Collected data entries:
----------
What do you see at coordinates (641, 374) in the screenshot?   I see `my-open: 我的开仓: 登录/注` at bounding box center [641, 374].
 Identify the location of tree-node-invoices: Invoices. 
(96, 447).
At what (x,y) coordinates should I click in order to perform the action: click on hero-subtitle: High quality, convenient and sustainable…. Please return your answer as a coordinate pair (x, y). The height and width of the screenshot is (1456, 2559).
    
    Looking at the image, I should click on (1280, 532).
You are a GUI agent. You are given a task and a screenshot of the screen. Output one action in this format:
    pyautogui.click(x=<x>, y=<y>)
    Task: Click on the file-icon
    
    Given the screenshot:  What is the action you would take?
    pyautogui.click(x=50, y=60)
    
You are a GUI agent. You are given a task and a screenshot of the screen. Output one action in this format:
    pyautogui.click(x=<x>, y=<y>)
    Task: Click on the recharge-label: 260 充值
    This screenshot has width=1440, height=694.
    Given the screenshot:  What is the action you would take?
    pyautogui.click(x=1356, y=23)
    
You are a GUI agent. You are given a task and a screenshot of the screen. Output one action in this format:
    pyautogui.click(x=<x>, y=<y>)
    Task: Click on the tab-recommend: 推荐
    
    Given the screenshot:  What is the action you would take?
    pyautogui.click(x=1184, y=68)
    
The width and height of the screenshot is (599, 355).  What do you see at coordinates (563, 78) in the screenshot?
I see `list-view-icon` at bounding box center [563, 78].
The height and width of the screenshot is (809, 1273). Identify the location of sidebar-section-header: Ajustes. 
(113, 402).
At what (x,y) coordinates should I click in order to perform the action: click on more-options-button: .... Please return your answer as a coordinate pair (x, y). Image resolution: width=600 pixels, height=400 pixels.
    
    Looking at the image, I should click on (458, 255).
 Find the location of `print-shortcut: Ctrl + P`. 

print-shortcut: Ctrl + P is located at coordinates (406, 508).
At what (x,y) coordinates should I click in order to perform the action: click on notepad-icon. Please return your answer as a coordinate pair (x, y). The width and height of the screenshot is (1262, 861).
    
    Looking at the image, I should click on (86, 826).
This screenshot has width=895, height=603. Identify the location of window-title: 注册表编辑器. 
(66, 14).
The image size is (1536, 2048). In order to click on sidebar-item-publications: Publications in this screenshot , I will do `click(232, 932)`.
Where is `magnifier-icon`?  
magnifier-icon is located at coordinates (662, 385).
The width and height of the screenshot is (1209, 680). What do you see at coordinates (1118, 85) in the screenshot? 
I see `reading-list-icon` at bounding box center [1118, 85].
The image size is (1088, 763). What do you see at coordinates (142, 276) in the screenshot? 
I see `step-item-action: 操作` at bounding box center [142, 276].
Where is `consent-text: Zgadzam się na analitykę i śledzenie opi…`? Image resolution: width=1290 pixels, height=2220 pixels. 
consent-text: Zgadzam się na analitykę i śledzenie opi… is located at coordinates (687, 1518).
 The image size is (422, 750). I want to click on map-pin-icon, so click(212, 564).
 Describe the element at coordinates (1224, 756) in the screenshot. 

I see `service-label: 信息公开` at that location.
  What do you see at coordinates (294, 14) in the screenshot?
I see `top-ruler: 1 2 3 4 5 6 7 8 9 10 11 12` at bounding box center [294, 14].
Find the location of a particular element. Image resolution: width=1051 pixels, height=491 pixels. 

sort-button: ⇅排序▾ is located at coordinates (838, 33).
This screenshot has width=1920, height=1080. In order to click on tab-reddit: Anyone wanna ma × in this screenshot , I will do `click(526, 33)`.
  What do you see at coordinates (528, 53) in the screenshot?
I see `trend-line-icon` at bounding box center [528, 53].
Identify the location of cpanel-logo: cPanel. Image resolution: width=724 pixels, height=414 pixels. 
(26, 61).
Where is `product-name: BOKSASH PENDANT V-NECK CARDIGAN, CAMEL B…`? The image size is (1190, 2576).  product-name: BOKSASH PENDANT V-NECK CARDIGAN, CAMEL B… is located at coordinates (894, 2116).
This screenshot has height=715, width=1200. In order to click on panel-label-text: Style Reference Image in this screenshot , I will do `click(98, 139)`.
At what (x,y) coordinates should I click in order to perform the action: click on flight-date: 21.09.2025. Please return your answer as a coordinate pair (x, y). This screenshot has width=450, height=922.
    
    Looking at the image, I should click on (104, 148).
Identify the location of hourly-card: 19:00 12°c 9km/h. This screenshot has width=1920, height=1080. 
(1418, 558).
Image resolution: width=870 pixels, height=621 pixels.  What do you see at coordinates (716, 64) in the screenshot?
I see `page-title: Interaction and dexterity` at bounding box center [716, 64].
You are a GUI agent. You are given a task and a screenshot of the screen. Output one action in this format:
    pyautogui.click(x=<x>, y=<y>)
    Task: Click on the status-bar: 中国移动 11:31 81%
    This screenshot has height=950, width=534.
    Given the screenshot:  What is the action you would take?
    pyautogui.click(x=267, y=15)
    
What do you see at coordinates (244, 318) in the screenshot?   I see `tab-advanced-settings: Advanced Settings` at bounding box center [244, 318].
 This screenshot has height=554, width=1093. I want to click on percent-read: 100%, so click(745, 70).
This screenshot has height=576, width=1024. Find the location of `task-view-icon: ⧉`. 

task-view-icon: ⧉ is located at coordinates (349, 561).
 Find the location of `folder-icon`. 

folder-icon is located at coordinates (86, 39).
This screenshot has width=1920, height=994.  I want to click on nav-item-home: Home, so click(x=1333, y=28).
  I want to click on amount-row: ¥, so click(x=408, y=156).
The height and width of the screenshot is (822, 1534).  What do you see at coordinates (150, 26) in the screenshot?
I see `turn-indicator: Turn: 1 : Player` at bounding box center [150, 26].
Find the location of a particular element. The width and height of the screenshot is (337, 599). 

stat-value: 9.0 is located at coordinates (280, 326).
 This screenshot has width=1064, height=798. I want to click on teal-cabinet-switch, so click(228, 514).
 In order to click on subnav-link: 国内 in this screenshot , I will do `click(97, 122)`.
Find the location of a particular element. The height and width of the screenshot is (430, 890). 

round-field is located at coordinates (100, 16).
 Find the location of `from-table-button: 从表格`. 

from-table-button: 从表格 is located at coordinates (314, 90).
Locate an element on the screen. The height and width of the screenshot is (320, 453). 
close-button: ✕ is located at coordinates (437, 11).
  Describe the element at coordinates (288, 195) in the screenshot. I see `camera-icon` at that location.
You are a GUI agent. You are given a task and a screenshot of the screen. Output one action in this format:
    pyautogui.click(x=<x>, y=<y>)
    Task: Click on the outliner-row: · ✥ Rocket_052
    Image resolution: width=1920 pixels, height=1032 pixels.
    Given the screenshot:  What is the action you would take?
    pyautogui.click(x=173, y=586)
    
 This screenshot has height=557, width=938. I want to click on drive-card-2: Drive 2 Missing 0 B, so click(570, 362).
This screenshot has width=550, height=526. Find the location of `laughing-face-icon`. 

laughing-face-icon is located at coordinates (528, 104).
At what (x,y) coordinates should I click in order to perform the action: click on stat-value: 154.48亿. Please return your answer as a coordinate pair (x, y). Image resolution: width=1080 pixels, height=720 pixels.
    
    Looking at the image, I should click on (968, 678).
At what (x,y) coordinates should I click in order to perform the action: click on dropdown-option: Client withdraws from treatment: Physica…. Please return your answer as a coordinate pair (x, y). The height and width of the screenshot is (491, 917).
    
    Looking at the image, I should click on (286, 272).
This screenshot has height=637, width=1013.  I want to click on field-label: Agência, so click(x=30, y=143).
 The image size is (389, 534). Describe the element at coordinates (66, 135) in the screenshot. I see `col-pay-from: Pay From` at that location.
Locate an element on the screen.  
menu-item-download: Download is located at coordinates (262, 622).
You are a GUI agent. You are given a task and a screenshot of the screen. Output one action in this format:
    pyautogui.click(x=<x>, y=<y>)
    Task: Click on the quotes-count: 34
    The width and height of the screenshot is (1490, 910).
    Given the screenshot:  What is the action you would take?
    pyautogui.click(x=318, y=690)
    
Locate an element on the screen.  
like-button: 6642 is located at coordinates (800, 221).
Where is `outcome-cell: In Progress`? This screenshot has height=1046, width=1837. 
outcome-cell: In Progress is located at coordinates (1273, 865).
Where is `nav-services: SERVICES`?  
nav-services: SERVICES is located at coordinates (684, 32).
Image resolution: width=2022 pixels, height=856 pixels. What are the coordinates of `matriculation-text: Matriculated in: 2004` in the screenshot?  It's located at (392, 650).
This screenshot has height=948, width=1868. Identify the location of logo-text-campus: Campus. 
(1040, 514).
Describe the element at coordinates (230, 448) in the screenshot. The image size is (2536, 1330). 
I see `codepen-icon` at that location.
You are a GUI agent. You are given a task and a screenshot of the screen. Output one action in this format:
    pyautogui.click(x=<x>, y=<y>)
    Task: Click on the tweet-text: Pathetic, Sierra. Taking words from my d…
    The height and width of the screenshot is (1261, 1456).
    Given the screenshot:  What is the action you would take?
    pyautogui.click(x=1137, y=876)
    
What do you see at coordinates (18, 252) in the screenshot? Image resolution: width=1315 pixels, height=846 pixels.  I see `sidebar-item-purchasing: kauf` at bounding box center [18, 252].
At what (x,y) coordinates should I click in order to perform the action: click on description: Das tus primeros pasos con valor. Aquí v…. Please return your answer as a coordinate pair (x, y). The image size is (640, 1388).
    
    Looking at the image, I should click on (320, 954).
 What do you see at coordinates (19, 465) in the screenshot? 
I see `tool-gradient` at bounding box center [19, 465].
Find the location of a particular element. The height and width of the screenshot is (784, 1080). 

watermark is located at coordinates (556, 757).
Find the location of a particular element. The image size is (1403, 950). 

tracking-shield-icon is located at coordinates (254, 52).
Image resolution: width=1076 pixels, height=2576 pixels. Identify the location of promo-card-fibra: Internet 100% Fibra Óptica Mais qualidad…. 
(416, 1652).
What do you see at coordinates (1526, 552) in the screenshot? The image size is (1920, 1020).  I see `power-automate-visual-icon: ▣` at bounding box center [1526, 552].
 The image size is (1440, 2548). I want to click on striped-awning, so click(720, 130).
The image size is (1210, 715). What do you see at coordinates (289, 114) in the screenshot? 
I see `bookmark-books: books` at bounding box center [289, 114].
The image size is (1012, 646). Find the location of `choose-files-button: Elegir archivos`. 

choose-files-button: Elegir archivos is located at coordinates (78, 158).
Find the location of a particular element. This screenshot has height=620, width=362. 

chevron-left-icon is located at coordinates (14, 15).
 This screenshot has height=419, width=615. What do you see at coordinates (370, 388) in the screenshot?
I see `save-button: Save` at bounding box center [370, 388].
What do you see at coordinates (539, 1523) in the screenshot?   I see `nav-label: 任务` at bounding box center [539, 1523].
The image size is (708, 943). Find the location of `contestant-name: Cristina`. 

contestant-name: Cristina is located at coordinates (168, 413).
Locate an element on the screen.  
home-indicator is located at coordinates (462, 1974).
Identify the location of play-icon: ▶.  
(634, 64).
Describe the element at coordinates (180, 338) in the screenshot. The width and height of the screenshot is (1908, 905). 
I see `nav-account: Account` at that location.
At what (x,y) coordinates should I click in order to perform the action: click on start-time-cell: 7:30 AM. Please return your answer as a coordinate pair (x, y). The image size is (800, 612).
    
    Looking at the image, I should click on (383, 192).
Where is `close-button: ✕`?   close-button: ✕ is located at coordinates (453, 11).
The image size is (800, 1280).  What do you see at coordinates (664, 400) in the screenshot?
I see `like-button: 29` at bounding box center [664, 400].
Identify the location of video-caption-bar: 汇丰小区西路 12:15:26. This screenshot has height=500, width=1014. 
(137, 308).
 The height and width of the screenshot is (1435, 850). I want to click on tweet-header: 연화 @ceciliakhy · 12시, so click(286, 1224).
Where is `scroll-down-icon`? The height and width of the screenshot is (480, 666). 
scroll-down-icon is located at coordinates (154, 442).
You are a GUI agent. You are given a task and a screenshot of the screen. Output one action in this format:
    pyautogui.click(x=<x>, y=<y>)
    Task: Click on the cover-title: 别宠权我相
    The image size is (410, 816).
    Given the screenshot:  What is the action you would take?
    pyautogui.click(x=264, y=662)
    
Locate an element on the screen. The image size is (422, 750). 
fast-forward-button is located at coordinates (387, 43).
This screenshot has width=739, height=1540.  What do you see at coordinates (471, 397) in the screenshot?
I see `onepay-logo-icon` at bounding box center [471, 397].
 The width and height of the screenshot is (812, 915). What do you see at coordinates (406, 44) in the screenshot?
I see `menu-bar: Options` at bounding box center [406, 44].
----------
INSTRUCTION
Please write out, as a numbered list with blank lines omitted, the stretch of the records from the line containing "Locate an element on the screen. The image" through the end of the records.

TASK RESPONSE
1. Locate an element on the screen. The image size is (422, 750). 
2. fast-forward-button is located at coordinates (387, 43).
3. This screenshot has width=739, height=1540.  What do you see at coordinates (471, 397) in the screenshot?
4. I see `onepay-logo-icon` at bounding box center [471, 397].
5.  The width and height of the screenshot is (812, 915). What do you see at coordinates (406, 44) in the screenshot?
6. I see `menu-bar: Options` at bounding box center [406, 44].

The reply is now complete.